The divorce rate has dropped in recent years, but it rose slightly during and after the pandemic, with 14.56 divorces per 1,000 married women, after a peak of 22.6 per 1,000 married women in 1979. Divorce is always a challenging experience, but it can be especially difficult for children. Around 50% of kids will witness their parents’ divorce during childhood. First marriages tend to end in divorce 40-50% of the time, with subsequent marriages failing more often.
As parents, it’s essential to put your children’s emotional well-being first throughout the divorce process. If you need further help, consult with a divorce attorney. They will support the legal aspect and help you and your kids to live a more straightforward divorce process.
Here are five tips to help make your kids’ divorce process as painless as possible:
Maintain Stability and Routine While Going Through The Divorce Process
One of the most important things you can do for your children during a divorce is to maintain stability and routine in their lives. Children thrive on predictability, and the upheaval of a divorce can be deeply unsettling. Try to keep their daily schedules, activities, and living arrangements consistent. If they go to soccer practice on a Tuesday evening, let them continue going, regardless of who takes them.
This will help provide a sense of security and normalcy that can be invaluable during this tumultuous time.
Be Open and Honest About What’s Happening During Your Divorce Process
Communicating openly and honestly with your children about the divorce is essential. Answer their questions as best you can, and be bold and involve a therapist or counselor to help facilitate these conversations. Reassure them that the divorce is not their fault and that both parents still love them deeply. Encourage them to express their feelings and let them know it’s okay to be sad, scared, or angry because they will be all those things.

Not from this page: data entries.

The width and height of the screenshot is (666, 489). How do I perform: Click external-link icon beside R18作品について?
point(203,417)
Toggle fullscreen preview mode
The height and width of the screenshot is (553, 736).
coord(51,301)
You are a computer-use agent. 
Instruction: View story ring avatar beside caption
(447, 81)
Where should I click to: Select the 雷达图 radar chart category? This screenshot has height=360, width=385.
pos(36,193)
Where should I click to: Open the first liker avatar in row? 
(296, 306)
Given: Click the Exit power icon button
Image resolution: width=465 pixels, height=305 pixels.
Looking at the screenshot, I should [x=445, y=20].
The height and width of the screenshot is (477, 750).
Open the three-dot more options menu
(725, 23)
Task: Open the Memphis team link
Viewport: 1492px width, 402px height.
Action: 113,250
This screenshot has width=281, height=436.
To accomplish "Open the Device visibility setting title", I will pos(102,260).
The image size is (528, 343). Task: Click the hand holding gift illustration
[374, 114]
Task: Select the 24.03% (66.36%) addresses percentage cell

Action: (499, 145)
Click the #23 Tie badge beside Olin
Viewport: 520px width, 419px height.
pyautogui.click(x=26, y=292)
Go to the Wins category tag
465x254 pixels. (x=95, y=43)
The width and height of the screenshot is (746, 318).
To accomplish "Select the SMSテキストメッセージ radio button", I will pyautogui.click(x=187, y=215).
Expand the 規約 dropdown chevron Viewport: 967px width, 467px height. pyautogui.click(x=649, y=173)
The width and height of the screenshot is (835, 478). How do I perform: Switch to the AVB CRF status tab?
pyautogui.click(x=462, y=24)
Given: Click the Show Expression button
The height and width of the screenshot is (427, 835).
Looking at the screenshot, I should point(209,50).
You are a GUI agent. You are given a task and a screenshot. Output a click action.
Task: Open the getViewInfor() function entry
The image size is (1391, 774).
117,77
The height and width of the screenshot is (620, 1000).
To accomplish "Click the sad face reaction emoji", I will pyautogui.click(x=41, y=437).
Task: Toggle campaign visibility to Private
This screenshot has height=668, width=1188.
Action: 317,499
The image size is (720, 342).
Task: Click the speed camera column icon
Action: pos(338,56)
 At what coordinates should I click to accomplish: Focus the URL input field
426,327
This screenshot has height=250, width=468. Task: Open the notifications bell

Avoid Putting Your Kids in the Middle of Your Divorce Process
One of the biggest mistakes parents can make during a divorce is putting their children in the middle of the conflict. Don’t bad mouth your ex-spouse in front of the kids, and never ask them to relay messages or take sides. This can be really stressful and confusing for the children, and it can damage their relationship with one or both parents – 21% of kids are raised without a father.
Maintain a United Front With Your Ex-spouse During the Divorce Process
Even though you and your ex-spouse are no longer together, it’s important to present a united front when it comes to parenting. Make sure you’re on the same page about discipline, schedules, and responsibilities, and communicate regularly to ensure consistency. This will help your children feel secure and supported, even though their family structure is changing.
Seek Professional Support From a Divorce Attorney
Divorce can be an emotionally and logistically complex process, and it’s important to seek professional support when needed. Your children will benefit from counseling to help them process their feelings and adjust to the new family dynamic.
Be sure to consult your case with a divorce attorney or mediator to ensure that the legal aspects of the divorce are handled as smoothly and efficiently as possible.
Remember, every family is different, and what works for one child may not work for another. The key is to be patient, compassionate, and responsive to your children’s individual needs.